## PROVIDED DATA:
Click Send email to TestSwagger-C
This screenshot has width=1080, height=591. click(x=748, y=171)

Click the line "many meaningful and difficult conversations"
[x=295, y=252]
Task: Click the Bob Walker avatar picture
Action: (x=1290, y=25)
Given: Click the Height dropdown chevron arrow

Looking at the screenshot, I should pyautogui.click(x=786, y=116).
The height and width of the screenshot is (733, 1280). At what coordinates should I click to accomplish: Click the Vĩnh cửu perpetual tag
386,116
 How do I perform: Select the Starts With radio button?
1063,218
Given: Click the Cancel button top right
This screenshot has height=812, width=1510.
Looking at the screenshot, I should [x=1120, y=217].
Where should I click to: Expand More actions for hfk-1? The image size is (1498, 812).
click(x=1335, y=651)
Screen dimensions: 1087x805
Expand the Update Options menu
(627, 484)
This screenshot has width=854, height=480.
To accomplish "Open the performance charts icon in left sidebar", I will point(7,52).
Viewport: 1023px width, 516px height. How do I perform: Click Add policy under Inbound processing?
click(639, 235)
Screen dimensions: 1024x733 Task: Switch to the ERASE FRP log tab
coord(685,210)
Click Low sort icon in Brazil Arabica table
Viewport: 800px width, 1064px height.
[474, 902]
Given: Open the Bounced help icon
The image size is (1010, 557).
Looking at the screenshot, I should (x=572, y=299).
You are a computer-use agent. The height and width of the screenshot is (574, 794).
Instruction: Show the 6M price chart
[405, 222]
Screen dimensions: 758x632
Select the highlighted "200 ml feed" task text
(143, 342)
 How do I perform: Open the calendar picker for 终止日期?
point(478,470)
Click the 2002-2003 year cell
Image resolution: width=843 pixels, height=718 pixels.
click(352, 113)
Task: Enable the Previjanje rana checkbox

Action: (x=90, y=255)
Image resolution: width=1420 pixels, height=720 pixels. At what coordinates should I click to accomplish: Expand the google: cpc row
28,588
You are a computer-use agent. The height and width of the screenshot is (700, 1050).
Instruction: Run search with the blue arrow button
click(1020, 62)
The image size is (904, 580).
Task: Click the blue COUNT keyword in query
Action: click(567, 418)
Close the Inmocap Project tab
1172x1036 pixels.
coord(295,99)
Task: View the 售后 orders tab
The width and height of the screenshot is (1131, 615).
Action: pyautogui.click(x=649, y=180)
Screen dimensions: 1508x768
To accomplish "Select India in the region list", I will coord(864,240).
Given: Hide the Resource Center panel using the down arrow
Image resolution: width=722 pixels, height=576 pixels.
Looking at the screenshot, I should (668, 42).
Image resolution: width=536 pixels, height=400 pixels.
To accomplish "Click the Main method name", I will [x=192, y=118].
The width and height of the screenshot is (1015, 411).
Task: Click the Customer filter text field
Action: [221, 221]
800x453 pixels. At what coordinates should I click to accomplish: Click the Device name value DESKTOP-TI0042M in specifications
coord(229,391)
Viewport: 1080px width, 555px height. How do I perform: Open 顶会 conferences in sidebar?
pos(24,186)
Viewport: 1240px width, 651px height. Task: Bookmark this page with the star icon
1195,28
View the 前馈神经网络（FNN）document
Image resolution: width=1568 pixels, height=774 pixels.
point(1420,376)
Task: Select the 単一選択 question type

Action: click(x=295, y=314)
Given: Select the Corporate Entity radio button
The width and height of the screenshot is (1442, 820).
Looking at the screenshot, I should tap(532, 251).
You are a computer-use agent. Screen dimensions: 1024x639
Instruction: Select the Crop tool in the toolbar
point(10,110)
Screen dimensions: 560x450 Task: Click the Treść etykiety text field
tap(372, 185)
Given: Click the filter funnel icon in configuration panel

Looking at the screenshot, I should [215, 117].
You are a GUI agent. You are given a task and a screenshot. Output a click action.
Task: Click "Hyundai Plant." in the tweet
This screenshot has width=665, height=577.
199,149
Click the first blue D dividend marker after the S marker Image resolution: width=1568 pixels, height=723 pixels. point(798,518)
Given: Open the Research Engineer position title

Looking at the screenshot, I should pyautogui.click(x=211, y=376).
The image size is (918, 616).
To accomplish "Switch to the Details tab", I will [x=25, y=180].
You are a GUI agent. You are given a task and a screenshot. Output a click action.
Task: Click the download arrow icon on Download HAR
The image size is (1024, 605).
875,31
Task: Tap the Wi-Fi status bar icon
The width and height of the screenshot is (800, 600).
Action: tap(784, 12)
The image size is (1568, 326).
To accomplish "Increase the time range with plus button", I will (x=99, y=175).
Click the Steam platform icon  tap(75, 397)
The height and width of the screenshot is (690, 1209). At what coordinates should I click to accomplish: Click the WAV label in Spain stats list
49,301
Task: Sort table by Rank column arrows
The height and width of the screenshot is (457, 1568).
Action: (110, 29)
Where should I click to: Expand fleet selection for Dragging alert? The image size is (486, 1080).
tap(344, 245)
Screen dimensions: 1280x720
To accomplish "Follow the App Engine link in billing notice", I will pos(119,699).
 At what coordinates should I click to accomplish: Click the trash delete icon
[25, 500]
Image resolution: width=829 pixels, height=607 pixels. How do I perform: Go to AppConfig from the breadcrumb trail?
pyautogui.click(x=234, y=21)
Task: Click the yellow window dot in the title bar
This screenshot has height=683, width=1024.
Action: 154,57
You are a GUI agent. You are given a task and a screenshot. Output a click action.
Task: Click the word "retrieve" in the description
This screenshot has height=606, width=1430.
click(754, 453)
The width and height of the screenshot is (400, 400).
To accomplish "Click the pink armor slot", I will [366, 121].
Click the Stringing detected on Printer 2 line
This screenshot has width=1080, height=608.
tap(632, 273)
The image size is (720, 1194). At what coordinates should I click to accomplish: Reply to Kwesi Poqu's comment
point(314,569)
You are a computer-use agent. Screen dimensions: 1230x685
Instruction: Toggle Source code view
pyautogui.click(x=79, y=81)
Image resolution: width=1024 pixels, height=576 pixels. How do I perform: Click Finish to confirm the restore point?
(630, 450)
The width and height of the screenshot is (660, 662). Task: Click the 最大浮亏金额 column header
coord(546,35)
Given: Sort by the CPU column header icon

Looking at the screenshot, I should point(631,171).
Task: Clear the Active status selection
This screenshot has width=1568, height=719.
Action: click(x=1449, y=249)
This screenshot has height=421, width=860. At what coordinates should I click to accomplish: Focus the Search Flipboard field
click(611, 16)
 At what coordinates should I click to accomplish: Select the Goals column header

## WHAT YOU ARE ASKED TO DO:
Retype the entries exactly, including every line.

## COMPLETED EXERCISE:
Click Send email to TestSwagger-C
This screenshot has width=1080, height=591. click(x=748, y=171)

Click the line "many meaningful and difficult conversations"
[x=295, y=252]
Task: Click the Bob Walker avatar picture
Action: (x=1290, y=25)
Given: Click the Height dropdown chevron arrow

Looking at the screenshot, I should pyautogui.click(x=786, y=116).
The height and width of the screenshot is (733, 1280). At what coordinates should I click to accomplish: Click the Vĩnh cửu perpetual tag
386,116
 How do I perform: Select the Starts With radio button?
1063,218
Given: Click the Cancel button top right
This screenshot has height=812, width=1510.
Looking at the screenshot, I should [x=1120, y=217].
Where should I click to: Expand More actions for hfk-1? The image size is (1498, 812).
click(x=1335, y=651)
Screen dimensions: 1087x805
Expand the Update Options menu
(627, 484)
This screenshot has width=854, height=480.
To accomplish "Open the performance charts icon in left sidebar", I will point(7,52).
Viewport: 1023px width, 516px height. How do I perform: Click Add policy under Inbound processing?
click(639, 235)
Screen dimensions: 1024x733 Task: Switch to the ERASE FRP log tab
coord(685,210)
Click Low sort icon in Brazil Arabica table
Viewport: 800px width, 1064px height.
[474, 902]
Given: Open the Bounced help icon
The image size is (1010, 557).
Looking at the screenshot, I should (x=572, y=299).
You are a computer-use agent. The height and width of the screenshot is (574, 794).
Instruction: Show the 6M price chart
[405, 222]
Screen dimensions: 758x632
Select the highlighted "200 ml feed" task text
(143, 342)
 How do I perform: Open the calendar picker for 终止日期?
point(478,470)
Click the 2002-2003 year cell
Image resolution: width=843 pixels, height=718 pixels.
click(352, 113)
Task: Enable the Previjanje rana checkbox

Action: (x=90, y=255)
Image resolution: width=1420 pixels, height=720 pixels. At what coordinates should I click to accomplish: Expand the google: cpc row
28,588
You are a computer-use agent. The height and width of the screenshot is (700, 1050).
Instruction: Run search with the blue arrow button
click(1020, 62)
The image size is (904, 580).
Task: Click the blue COUNT keyword in query
Action: click(567, 418)
Close the Inmocap Project tab
1172x1036 pixels.
coord(295,99)
Task: View the 售后 orders tab
The width and height of the screenshot is (1131, 615).
Action: pyautogui.click(x=649, y=180)
Screen dimensions: 1508x768
To accomplish "Select India in the region list", I will coord(864,240).
Given: Hide the Resource Center panel using the down arrow
Image resolution: width=722 pixels, height=576 pixels.
Looking at the screenshot, I should (668, 42).
Image resolution: width=536 pixels, height=400 pixels.
To accomplish "Click the Main method name", I will [x=192, y=118].
The width and height of the screenshot is (1015, 411).
Task: Click the Customer filter text field
Action: [221, 221]
800x453 pixels. At what coordinates should I click to accomplish: Click the Device name value DESKTOP-TI0042M in specifications
coord(229,391)
Viewport: 1080px width, 555px height. How do I perform: Open 顶会 conferences in sidebar?
pos(24,186)
Viewport: 1240px width, 651px height. Task: Bookmark this page with the star icon
1195,28
View the 前馈神经网络（FNN）document
Image resolution: width=1568 pixels, height=774 pixels.
point(1420,376)
Task: Select the 単一選択 question type

Action: click(x=295, y=314)
Given: Select the Corporate Entity radio button
The width and height of the screenshot is (1442, 820).
Looking at the screenshot, I should tap(532, 251).
You are a computer-use agent. Screen dimensions: 1024x639
Instruction: Select the Crop tool in the toolbar
point(10,110)
Screen dimensions: 560x450 Task: Click the Treść etykiety text field
tap(372, 185)
Given: Click the filter funnel icon in configuration panel

Looking at the screenshot, I should [215, 117].
You are a GUI agent. You are given a task and a screenshot. Output a click action.
Task: Click "Hyundai Plant." in the tweet
This screenshot has width=665, height=577.
199,149
Click the first blue D dividend marker after the S marker Image resolution: width=1568 pixels, height=723 pixels. point(798,518)
Given: Open the Research Engineer position title

Looking at the screenshot, I should pyautogui.click(x=211, y=376).
The image size is (918, 616).
To accomplish "Switch to the Details tab", I will [x=25, y=180].
You are a GUI agent. You are given a task and a screenshot. Output a click action.
Task: Click the download arrow icon on Download HAR
The image size is (1024, 605).
875,31
Task: Tap the Wi-Fi status bar icon
The width and height of the screenshot is (800, 600).
Action: tap(784, 12)
The image size is (1568, 326).
To accomplish "Increase the time range with plus button", I will (x=99, y=175).
Click the Steam platform icon  tap(75, 397)
The height and width of the screenshot is (690, 1209). At what coordinates should I click to accomplish: Click the WAV label in Spain stats list
49,301
Task: Sort table by Rank column arrows
The height and width of the screenshot is (457, 1568).
Action: (110, 29)
Where should I click to: Expand fleet selection for Dragging alert? The image size is (486, 1080).
tap(344, 245)
Screen dimensions: 1280x720
To accomplish "Follow the App Engine link in billing notice", I will pos(119,699).
 At what coordinates should I click to accomplish: Click the trash delete icon
[25, 500]
Image resolution: width=829 pixels, height=607 pixels. How do I perform: Go to AppConfig from the breadcrumb trail?
pyautogui.click(x=234, y=21)
Task: Click the yellow window dot in the title bar
This screenshot has height=683, width=1024.
Action: 154,57
You are a GUI agent. You are given a task and a screenshot. Output a click action.
Task: Click the word "retrieve" in the description
This screenshot has height=606, width=1430.
click(754, 453)
The width and height of the screenshot is (400, 400).
To accomplish "Click the pink armor slot", I will [366, 121].
Click the Stringing detected on Printer 2 line
This screenshot has width=1080, height=608.
tap(632, 273)
The image size is (720, 1194). At what coordinates should I click to accomplish: Reply to Kwesi Poqu's comment
point(314,569)
You are a computer-use agent. Screen dimensions: 1230x685
Instruction: Toggle Source code view
pyautogui.click(x=79, y=81)
Image resolution: width=1024 pixels, height=576 pixels. How do I perform: Click Finish to confirm the restore point?
(630, 450)
The width and height of the screenshot is (660, 662). Task: Click the 最大浮亏金额 column header
coord(546,35)
Given: Sort by the CPU column header icon

Looking at the screenshot, I should point(631,171).
Task: Clear the Active status selection
This screenshot has width=1568, height=719.
Action: click(x=1449, y=249)
This screenshot has height=421, width=860. At what coordinates should I click to accomplish: Focus the Search Flipboard field
click(611, 16)
 At what coordinates should I click to accomplish: Select the Goals column header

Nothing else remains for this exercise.